I’ve heard it said that often that the most interesting thing about a story is the part that’s left out. Lately, though, at least when it comes to movies, I’ve found the most fascinating aspect of the film is in what’s been added to the original.
I’m thinking of here of films based on novels, or some other pre-existing story. The written narrative will present the tale one way. But when it is adapted, it will often be embellished – with the goal of making it more exciting on film. And when you look at the embellishments, what’s added sometimes tells another story altogether. A story that is often about the political mood of the country.
The recent film, Arrival, is a case in point. As has been covered by reviewers, the movie is an adaptation of a novella (titled “The Story of Your Life”) by the science fiction writer Ted Chiang. Chiang’s version of this tale is an elegant thought experiment, which explores the implications of a linguistic theory, known as the Sapir-Whorf hypothesis. As I remember it, the idea behind this hypothesis is that the way we communicate radically shapes the way we see reality – so much so, that people speaking different languages live, essentially, in separate worlds.
Chiang’s story enacts this concept beautifully. He imagines a first-contact scenario, where, when the aliens arrive (in the form of ships hovering in the atmosphere) no one can figure out why they’re here – or what they’re saying. The military enlists the help of a linguist to decipher their communications. In doing so (by studying the aliens’ circular writing script), she discovers a non-linear, holistic language, where time, as we know it, doesn’t exist. As she learns this language herself, her own sense of time dissolves, and she sees her own past, present and future, her entire biography, at once.
The film version of this story keeps Chiang’s narrative as its center, and does so quite skillfully. As a word-person myself, it’s a thrill to see the great Amy Adams, as hero, lecture the military brass on linguistic theory – and this, in a sci-fi blockbuster! But as I mentioned, what the movie adds is just as intriguing, especially in light of the 2016 election.

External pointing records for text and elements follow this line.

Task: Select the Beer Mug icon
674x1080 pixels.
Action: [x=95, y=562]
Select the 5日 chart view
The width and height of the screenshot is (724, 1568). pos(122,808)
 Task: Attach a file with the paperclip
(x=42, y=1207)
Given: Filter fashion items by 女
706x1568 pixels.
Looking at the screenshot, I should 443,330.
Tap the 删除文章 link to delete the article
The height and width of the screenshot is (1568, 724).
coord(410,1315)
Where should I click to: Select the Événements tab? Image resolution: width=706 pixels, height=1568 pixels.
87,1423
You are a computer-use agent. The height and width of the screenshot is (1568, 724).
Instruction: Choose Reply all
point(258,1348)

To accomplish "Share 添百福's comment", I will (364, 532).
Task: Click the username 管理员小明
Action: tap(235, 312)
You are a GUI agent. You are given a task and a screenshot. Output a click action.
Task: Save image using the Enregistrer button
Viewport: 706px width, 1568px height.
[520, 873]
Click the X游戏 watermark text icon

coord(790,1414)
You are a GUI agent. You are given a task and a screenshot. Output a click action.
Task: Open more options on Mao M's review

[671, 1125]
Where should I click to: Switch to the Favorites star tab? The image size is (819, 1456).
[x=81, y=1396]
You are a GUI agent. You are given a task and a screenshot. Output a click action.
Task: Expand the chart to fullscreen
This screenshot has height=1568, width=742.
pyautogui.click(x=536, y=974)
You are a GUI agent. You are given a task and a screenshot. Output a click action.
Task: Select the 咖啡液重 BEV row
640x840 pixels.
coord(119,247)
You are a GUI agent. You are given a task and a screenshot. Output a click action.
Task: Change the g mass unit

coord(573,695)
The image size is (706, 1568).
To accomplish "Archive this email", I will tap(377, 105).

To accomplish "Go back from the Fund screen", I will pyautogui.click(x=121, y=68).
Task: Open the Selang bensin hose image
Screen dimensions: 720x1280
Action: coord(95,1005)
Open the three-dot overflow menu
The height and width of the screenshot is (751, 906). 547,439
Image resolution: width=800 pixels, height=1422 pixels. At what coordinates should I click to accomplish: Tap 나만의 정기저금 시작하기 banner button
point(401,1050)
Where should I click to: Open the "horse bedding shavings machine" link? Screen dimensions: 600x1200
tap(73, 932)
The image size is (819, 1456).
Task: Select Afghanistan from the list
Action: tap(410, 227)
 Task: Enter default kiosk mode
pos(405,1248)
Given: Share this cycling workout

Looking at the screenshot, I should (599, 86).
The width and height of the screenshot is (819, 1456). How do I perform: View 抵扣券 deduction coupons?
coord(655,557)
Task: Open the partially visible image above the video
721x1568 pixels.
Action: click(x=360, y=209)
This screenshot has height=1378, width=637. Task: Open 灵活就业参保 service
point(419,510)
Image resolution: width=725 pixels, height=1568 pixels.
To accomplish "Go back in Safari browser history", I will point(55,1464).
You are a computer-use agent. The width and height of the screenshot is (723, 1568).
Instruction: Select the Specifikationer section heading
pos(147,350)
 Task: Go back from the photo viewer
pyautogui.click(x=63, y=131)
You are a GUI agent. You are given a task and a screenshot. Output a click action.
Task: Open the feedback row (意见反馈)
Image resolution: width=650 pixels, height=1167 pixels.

To make Chiang’s cerebral tale play more like an action flick, the movie surrounds it with another story, one involving a world crisis. In it, the Russians and Chinese are also trying to decipher the alien script. Unfortunately, they misinterpret what these beings are writing – thinking instead that the aliens are urging the nations of the world to attack each other.
Outraged, they begin to issue ultimatums, ordering the aliens out of their airspace, and they ready their atomic weapons. Luckily, the sane American linguist talks sense (in a rather dramatic way) to the head of the Chinese military, and saves the day. At this point, the aliens split.
The film ends on a utopian note. Collaborating with linguists from all the world’s nations, Adams’ character publishes a guide to learning the aliens’ language. Presumably, once we all learn its script, we will have a universal language to settle our differences in – and a new, more holistic vision of reality to boot.
The Prediction: Global vs. National
Produced well before November 2016, the film’s political subplot predicts, with great accuracy, the forces that would soon divide the U.S. electorate.
In one corner, there are the angry, suspicious nationalists – in this case, the hotheaded Russians, Chinese and more militant members of the U.S. defense forces. In the other, there are the rational cosmopolitans – Adams’ linguist, her partner, a brilliant physicist played by Jeremy Renner, and the other world’s linguists and scientists (some of whom are persecuted). They urge restraint, and a generally a cool, scientific and enlightened attitude.
The event that sets these two camps into opposition is the same one as that which rocked the recent election: the arrival of the alien other. In the movie, these “others” transgress air space; in contemporary politics, they cross borders.
As one might expect, the way the film sketches out these two sides seems hokey and caricaturist (not to mention a bit chauvinistic, in its portrayal of the U.S. as the center of the world's reason!). But cannot the same be said of our national, political communications? The Democrats promised repentance for their trade-deal friendly past. Yet, as Michael Moore predicted, they were nevertheless stereotyped as globalist and “neoliberal”, because of their track record on such issues.
And when it came to the new “America First” party, you had to wonder about the credibility of their patriotic image and rhetoric, when their candidate went around publicly wishing that the election would be hacked by a foreign power. But, apparently, the nationalistic branding worked well enough.
I wish I could believe that the film, seeing how prescient it was about the this conflict, also offered a way to resolve it. But, here, alas, Arrival seemed to get a bit Pollyanna. For to break such a deadlock, what’s needed is not just a new language – but a new politics altogether.
And that’s not the kind of thing you can get from another world.